Even before the tariff revision in 2000, the fire policies that were offered had a provision for exclusion of several risks, including earthquake, against a discount of up to 30 per cent on the overall premium. The discounted policy was generally known as "Fire B", against the composite policy which was called "Fire A". In India, where the general tendency is to leave acts of God uninsured (the total general insurance premium income being 0.4 per cent of the GDP), most builders chose the Fire B policy while individual households seldom had any policy.

A damaged apartment block in Ahmedabad

The new "All India Fire Tariff" not only made earthquake an add-on cover but allowed exclusion, against discount, of many other perils, including floods and riots. The discount offered was up to 20 paise on an annual premium of around Rs 1.50 for every Rs 1,000 of sum assured. As expected, the owners of most large buildings thought it wiser to do away with both, thus fully exposing their property to the financial risk associated with, say, a supercyclone like the one that ravaged Orissa in 1999.

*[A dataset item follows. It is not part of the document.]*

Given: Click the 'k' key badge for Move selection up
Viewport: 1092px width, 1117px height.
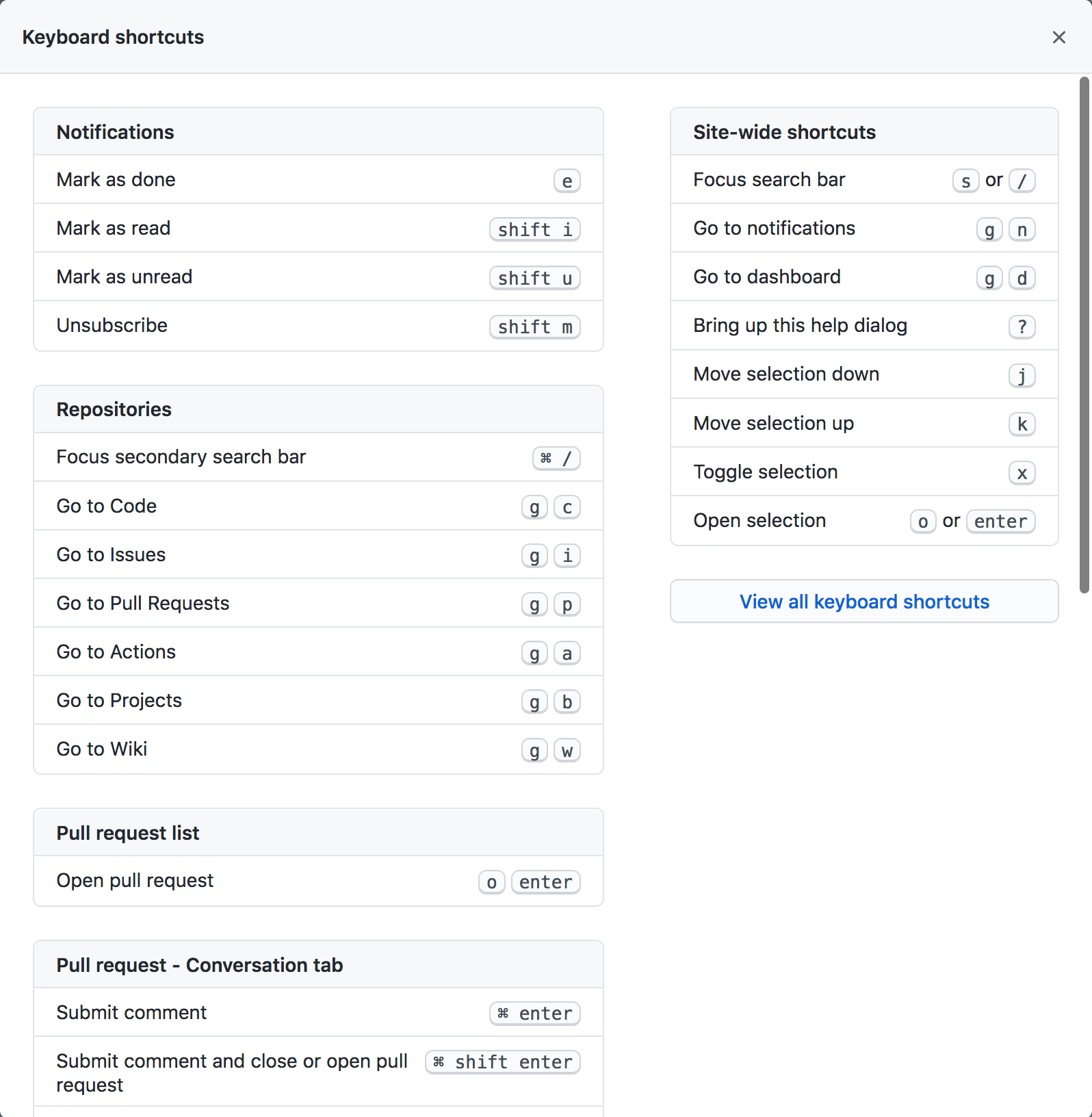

The recent earthquake policy is not particularly high priced, yet very few promoters of the high-rise buildings in Ahmedabad or Surat have even looked at it. Only if they had, most of the bills for rebuilding the houses would have been passed on to the insurance companies for a negligible price.

Going by the earthquake map of India that the industry follows (see graphic), Ahmedabad, Rajkot and Surat fall under the low-risk Category Three, where the premium on earthquake policy is Rs 400 a year for a cover of Rs 10 lakh. Even for the quake-rocked Kutch district, which is in Category One, the cost of insurance is just Rs 1,000 annually for the same amount. In Delhi, a state in the second category of risk, the add-on cover costs only Rs 500 a year. This is despite Delhi being the most earthquake-prone metro in the country, having recorded five quakes estimated to be over 5.5 on the Richter scale in the past 300 years-a small span of time for geological events.

With private insurers waiting at the industry's gate, the cost of cover for earthquakes is likely to go up. This is because the earthquake map is based more on past seismic records than actual geological data - Latur, for that matter, is shown in the safest zone-and thus an unacceptable base for fixing the tariff. H. Ansari, member of the Insurance Regulatory and Development Authority, says that a new, more scientific map is in the making because "the risk of earthquakes needs precise measurement".

For the present, however, there will be hardly any insurance compensation for the shattered buildings in Gujarat, nor for the loss of its valuable contents. In California, the 1994 earthquake in Los Angeles increased public awareness, resulting in the share of insured homeowners growing from 5 per cent to 17 per cent. In India, the state-owned insurance firms have sold the cover cheap yet kept it on such low key that few have felt its need.